· Beyond

Kirsten Erlenbruch with office dog Tino

Kirsten Erlenbruch works as a daytime secretary for Peter F. Peschke at POELLATH in Munich.

My Tibetan Terrier mix Tino has been the canine center of our Munich office for over eight years now. One of many rescue dogs that have become members of my family over the years.

Tino comes from Italy, where he lived with an elderly lady and was initially adopted by a couple of friends after her death. Unfortunately, the husband was quickly annoyed by the animal and so one day he simply abandoned him. After some time on the street, Tino luckily found his way to a local animal welfare organization called “Streunerfreunde (stray friends) Pompei” and finally to me. Like his predecessors, since day one he has accompanied me to the POELLATH office every day.He soon overcame his initial shyness towards people, especially towards males, and since then he enjoys daily cuddles with his human colleagues (and their treats) to the utmost. Many employees now actively use the daily animal encounters to reduce stress.

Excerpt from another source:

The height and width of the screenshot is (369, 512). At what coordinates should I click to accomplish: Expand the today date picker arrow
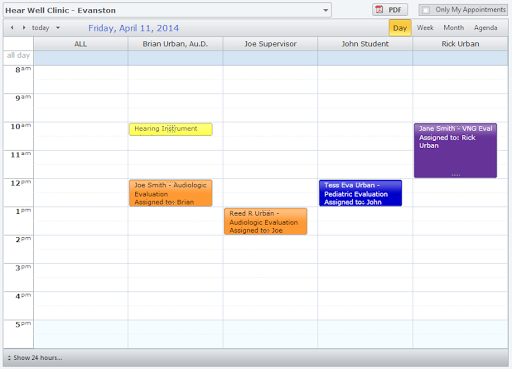(58, 28)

The positive effects of office dogs have long been scientifically confirmed. Thus, in companies that permit office dogs, there are

  • fewer mental illnesses
  • reduced perception of stress
  • increase in social skills
  • a better work environment
  • greater creativity

Studies by Randolph Barker, professor of management at Virginia Commonwealth University, and Dr. Linda Handlin of the Swedish University of Agricultural Sciences have shown that people who have dogs at work have a significantly lower perception of stress due to the release of the hormone oxytocin, suffer less from depression and have better social skills.Not least due to the Coronavirus crisis, several colleagues now have dogs that come to the office every now and then and bring smiles to everyone’s faces.

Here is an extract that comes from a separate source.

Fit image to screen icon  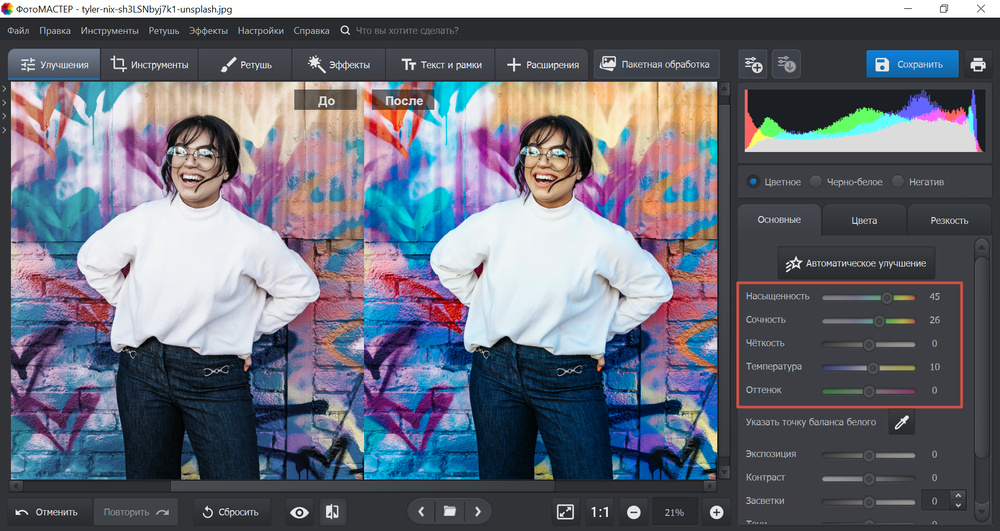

Animal welfare, especially the protection of street animals, has been a concern of mine and my family for many years and we are happy to provide support, both active and passive, to help alleviate animal suffering.

Providing a nice home for a dog is a responsibility for many years (not just during the Coronavirus pandemic), but there are few other things in life that give one so much happiness and satisfaction.

With this in mind, life without a dog is possible, but senseless.